## YOUR ASSIGNMENT
From the material below, work out how many lines contain "Twitter" and answer with the number only.

## DATA EXCERPTS

☆ ☆ ☆ ☆ ☆

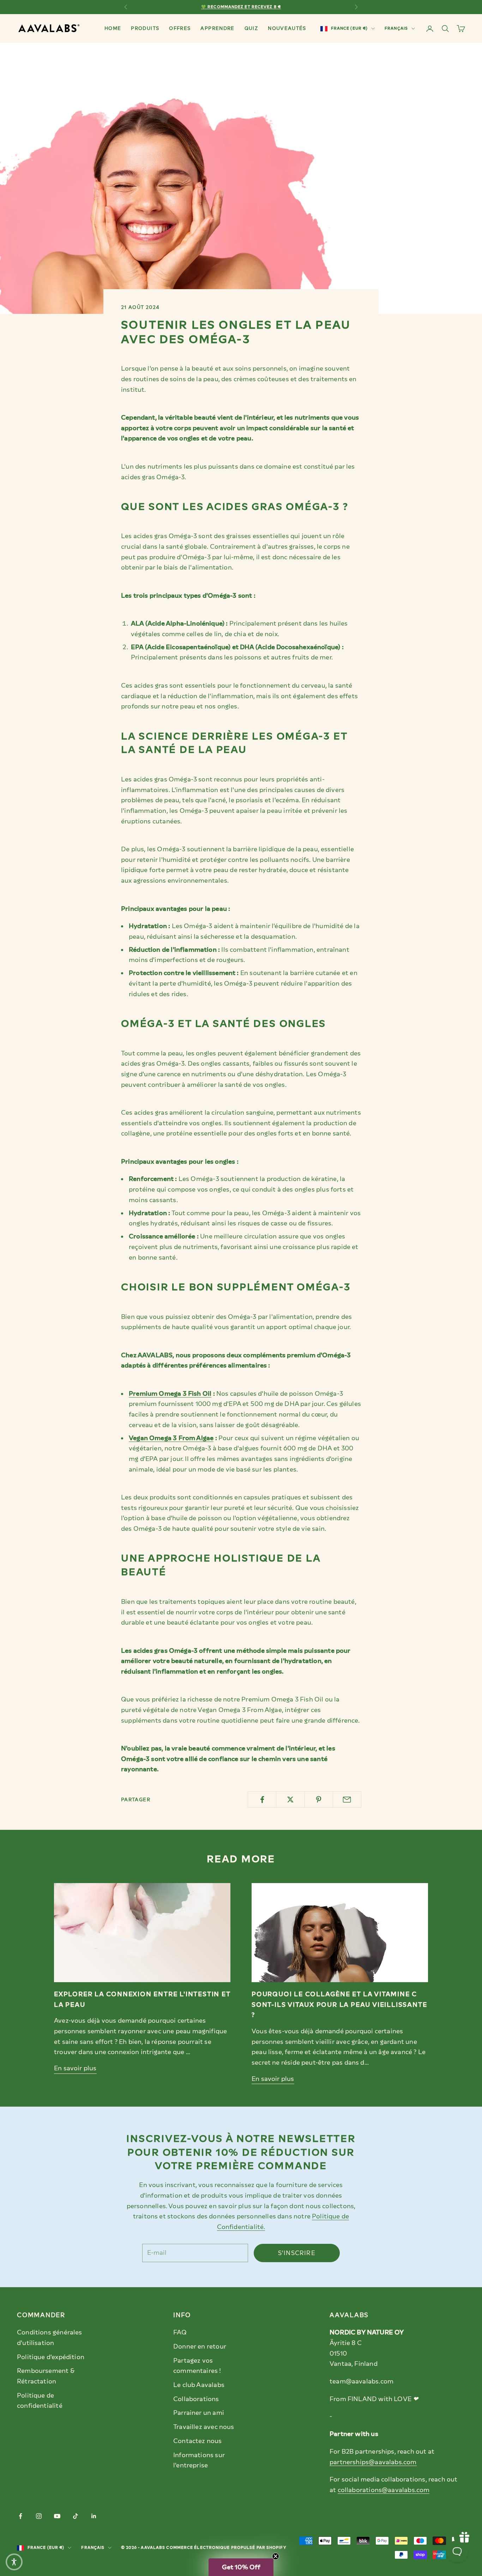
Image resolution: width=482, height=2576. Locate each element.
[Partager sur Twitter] (290, 1799)
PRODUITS (145, 28)
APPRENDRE (217, 28)
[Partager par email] (347, 1799)
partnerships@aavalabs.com (373, 2462)
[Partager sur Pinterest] (319, 1799)
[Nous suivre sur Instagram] (38, 2516)
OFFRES (180, 28)
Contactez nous (197, 2441)
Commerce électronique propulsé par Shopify (226, 2547)
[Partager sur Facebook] (262, 1799)
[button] (241, 2567)
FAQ (180, 2332)
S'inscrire (296, 2253)
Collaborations (196, 2399)
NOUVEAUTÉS (287, 28)
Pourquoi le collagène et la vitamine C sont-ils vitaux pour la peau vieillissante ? (339, 2004)
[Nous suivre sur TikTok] (75, 2516)
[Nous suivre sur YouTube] (57, 2516)
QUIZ (251, 28)
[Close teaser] (275, 2556)
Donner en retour (199, 2346)
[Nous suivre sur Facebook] (20, 2516)
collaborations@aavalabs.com (384, 2490)
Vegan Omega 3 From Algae (171, 1438)
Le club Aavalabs (198, 2385)
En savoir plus (75, 2068)
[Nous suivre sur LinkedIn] (93, 2516)
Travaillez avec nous (203, 2427)
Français (396, 28)
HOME (112, 28)
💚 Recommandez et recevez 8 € (241, 7)
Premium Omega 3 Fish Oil (170, 1393)
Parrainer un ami (198, 2413)
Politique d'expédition (50, 2357)
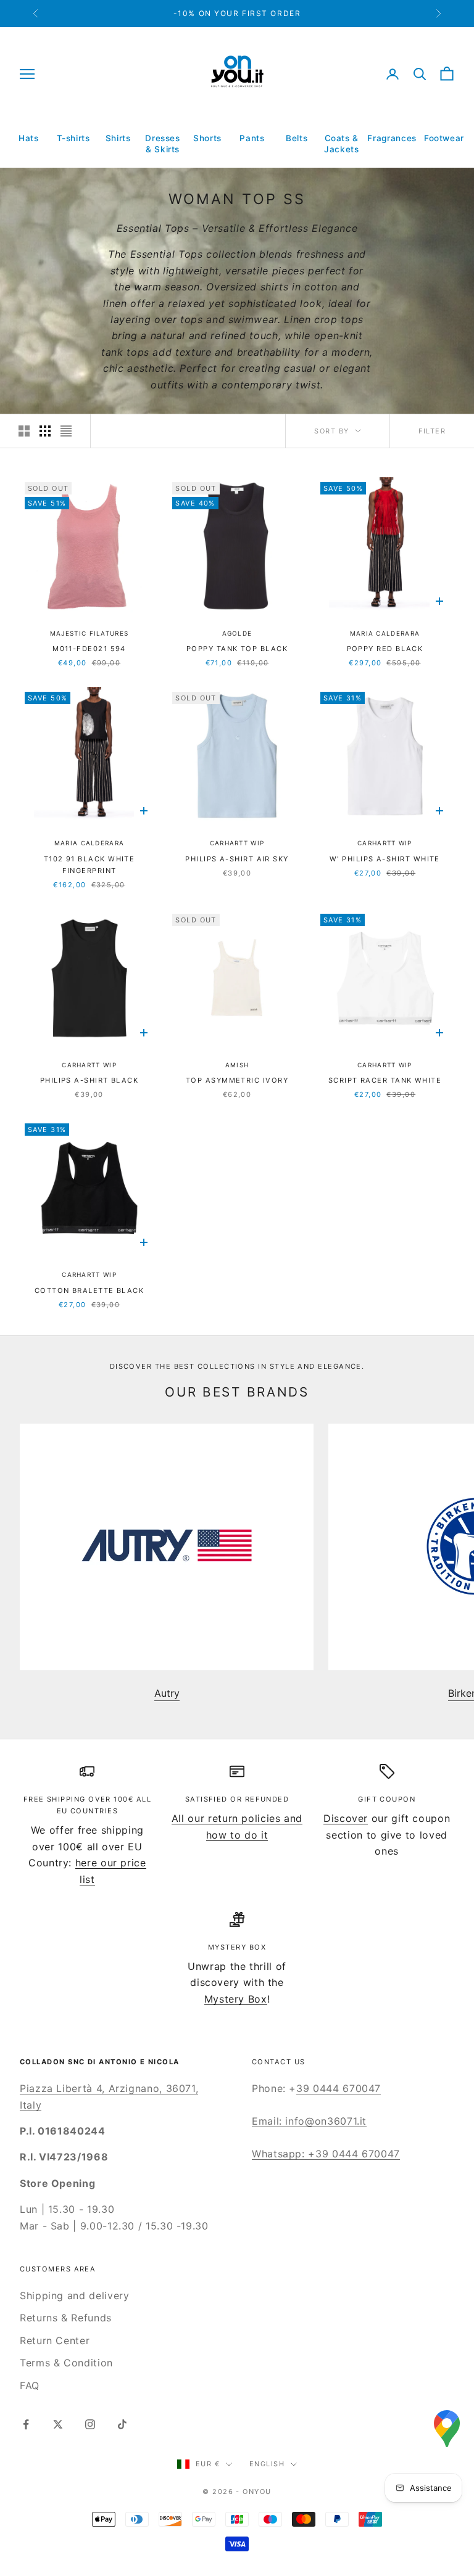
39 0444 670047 (338, 2088)
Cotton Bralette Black (89, 1290)
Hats (29, 138)
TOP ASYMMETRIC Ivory (237, 1080)
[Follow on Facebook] (26, 2424)
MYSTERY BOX (237, 1947)
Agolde (237, 633)
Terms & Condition (66, 2363)
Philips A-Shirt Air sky (237, 859)
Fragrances (391, 138)
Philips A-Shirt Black (89, 1080)
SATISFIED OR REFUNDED (237, 1799)
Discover (345, 1818)
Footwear (444, 138)
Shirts (118, 138)
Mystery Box (235, 1999)
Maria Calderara (385, 633)
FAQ (30, 2385)
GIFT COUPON (386, 1799)
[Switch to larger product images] (24, 431)
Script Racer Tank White (385, 1080)
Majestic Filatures (89, 633)
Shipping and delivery (74, 2295)
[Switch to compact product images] (66, 431)
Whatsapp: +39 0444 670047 (326, 2153)
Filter (432, 431)
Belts (296, 138)
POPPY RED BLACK (385, 648)
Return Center (54, 2340)
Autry (167, 1693)
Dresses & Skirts (162, 143)
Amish (237, 1065)
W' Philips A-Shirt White (385, 859)
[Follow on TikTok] (122, 2424)
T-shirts (73, 138)
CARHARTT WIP (237, 843)
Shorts (207, 138)
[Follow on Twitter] (58, 2424)
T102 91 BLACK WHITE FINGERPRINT (89, 865)
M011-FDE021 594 (89, 648)
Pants (251, 138)
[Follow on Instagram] (90, 2424)
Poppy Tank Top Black (237, 648)
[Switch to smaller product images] (45, 431)
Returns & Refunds (66, 2317)
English (267, 2463)
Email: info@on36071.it (309, 2121)
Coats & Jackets (341, 143)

☆ ☆ ☆ ☆ ☆

## TASK RESPONSE
2